Lideranças do PT no Ceará, aproveitaram evento de posse dos presidentes municipais da legenda para fazer críticas a seus adversários políticos. Ninguém escapou das considerações feitas pelas lideranças: do ministro Sérgio Moro ao presidente da República, Jair Bolsonaro, passando por Capitão Wagner, o prefeito Roberto Cláudio e Cid Gomes.

Nenhuma crítica foi feita pelos dirigentes ao governador Camilo Santana. Não de forma direta. O recado, porém, era dado a todo momento por militantes que se posicionavam contra a Reforma da Previdência encaminhada pelo chefe do Poder Executivo para a Assembleia Legislativa.

“Chamamos o governador para nossa unidade interna. O que a gente não pode fazer é mudar de lado”, insinuou José Nobre Guimarães. Segundo ele, o PT voltará a governar com os movimentos sociais e sindicais.

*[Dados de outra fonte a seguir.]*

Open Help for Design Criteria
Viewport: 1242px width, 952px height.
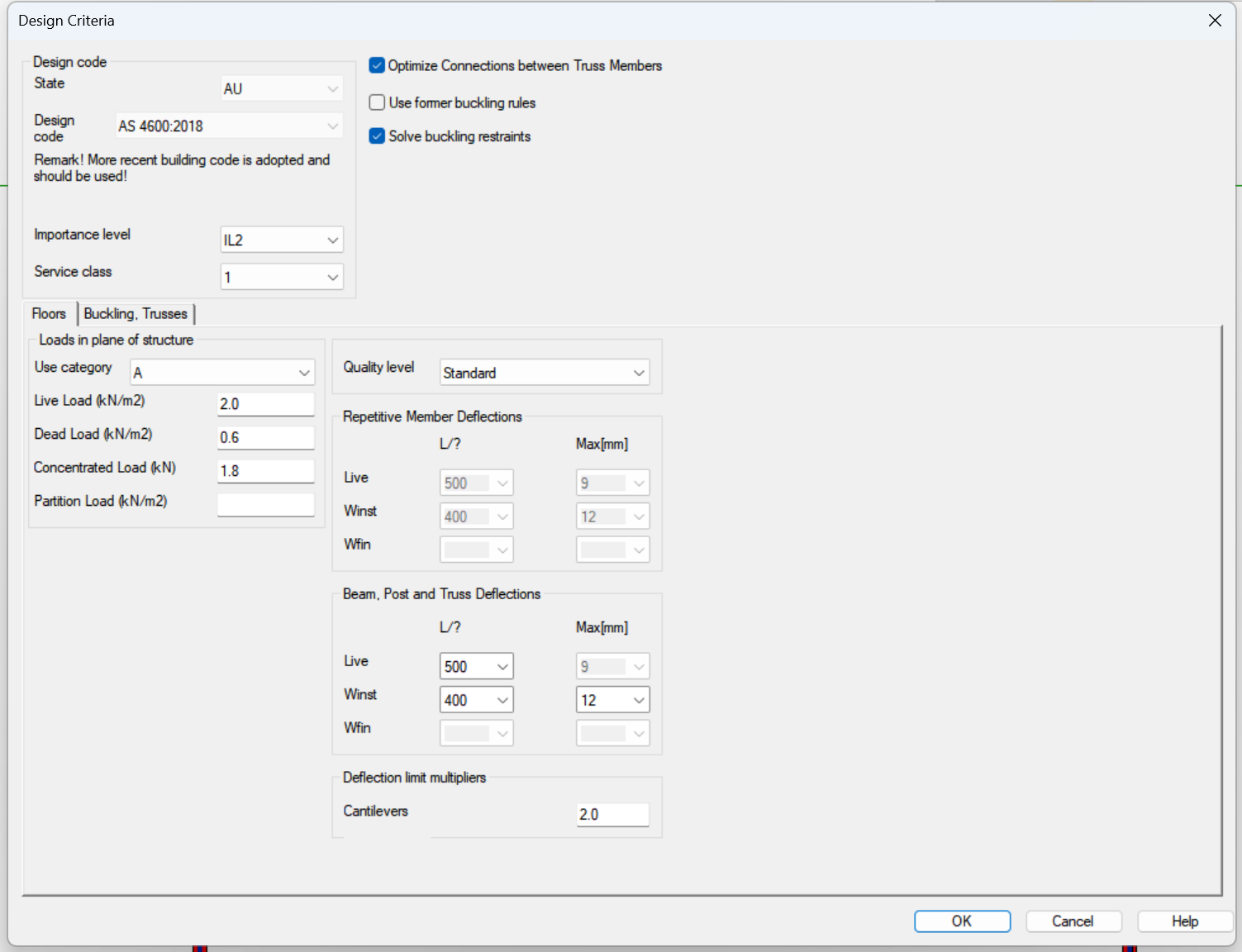coord(1184,921)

Já Guilherme Sampaio não poupou nos ataques. Iniciou chamando o potencial candidato a prefeito em 2020, Capitão Wagner (PROS) de “cabo eleitoral do Bolsonaro”. Segundo ele, o prefeito Roberto Cláudio, a quem mencionou como “esse prefeito”, em sua avaliação, “só faz obras na Aldeota”.

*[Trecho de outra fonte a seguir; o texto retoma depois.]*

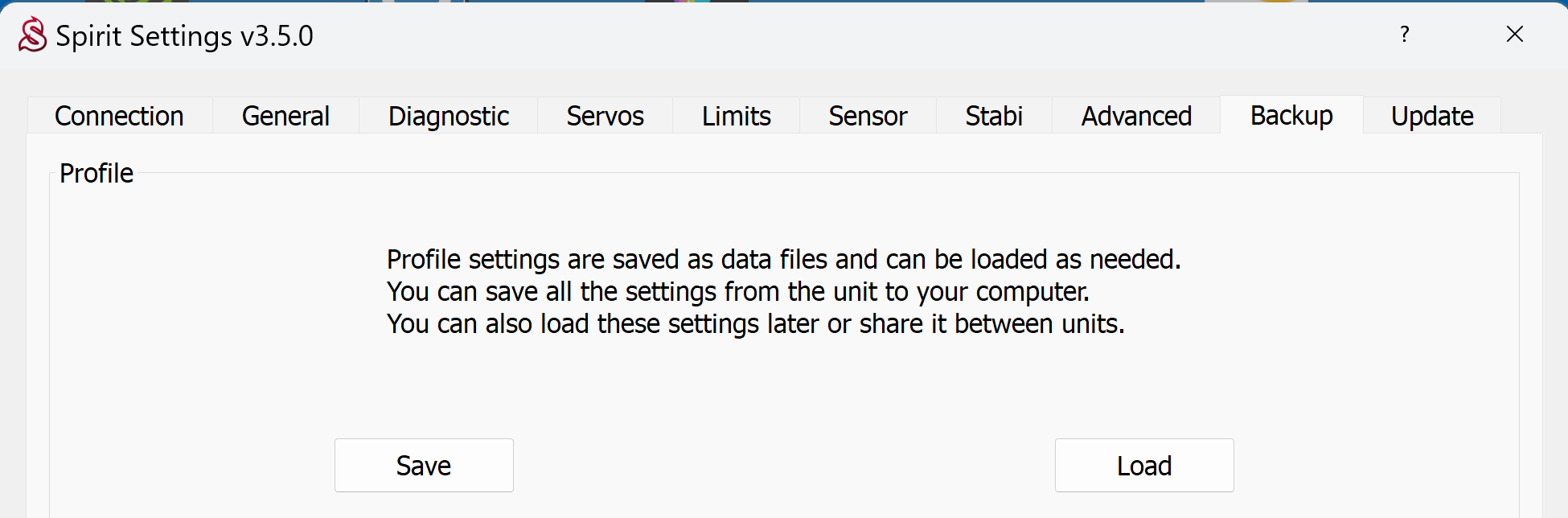The image size is (1568, 518).
Task: Click the text about saved data files
Action: point(783,259)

De acordo com Sampaio, o senador licenciado Cid Gomes teria dito que o PT tem tendência a ser hegemonista. “Se ser hegemonista é estar no coração do povo, essa é nossa vocação”, disse.

‘Roubou’

Luizianne Lins, por sua vez, chamou as propostas do presidente Jair Bolsonaro de “projeto anti-povo”. Ela também afirmou que o ministro da Justiça e Segurança Pública, Sérgio Moro, é “fascista“. “Ele quer destruir tudo o que há de humanidade que foi construído pelo PT”.

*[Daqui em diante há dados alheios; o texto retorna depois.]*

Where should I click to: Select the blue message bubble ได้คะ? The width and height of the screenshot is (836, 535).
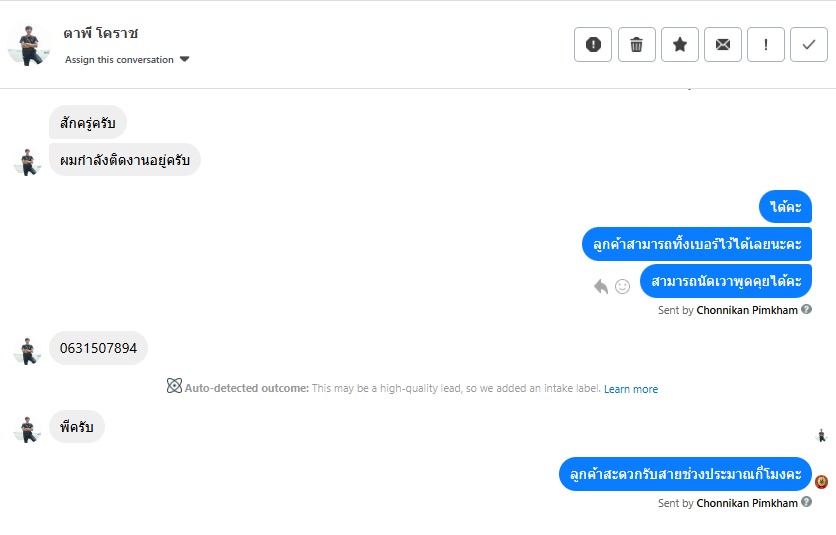tap(785, 207)
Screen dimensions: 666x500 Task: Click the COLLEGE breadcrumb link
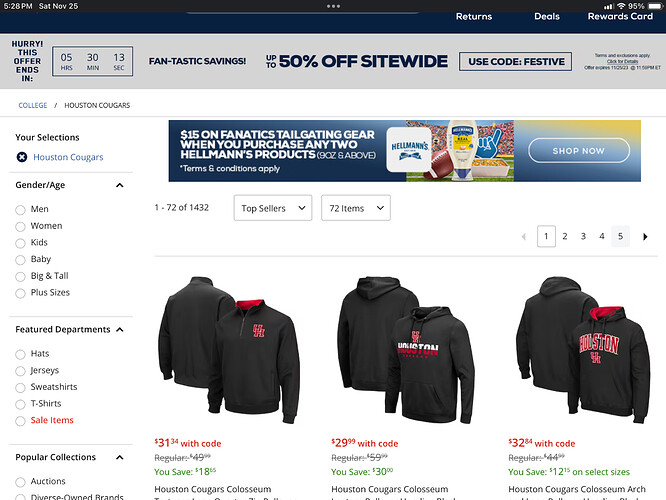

A presidente nacional do PT, Gleisi Hoffmann, disse que nas eleições presidenciais de 2018, Jair Bolsonaro só venceu porque “roubou” o processo eleitoral. “Eles se assustaram porque o PT fez a maior bancada de deputados federais e de governadores do Brasil. Se ele (Bolsonaro) fosse para um debate, ele não ganharia nem com as fake news”, ironizou.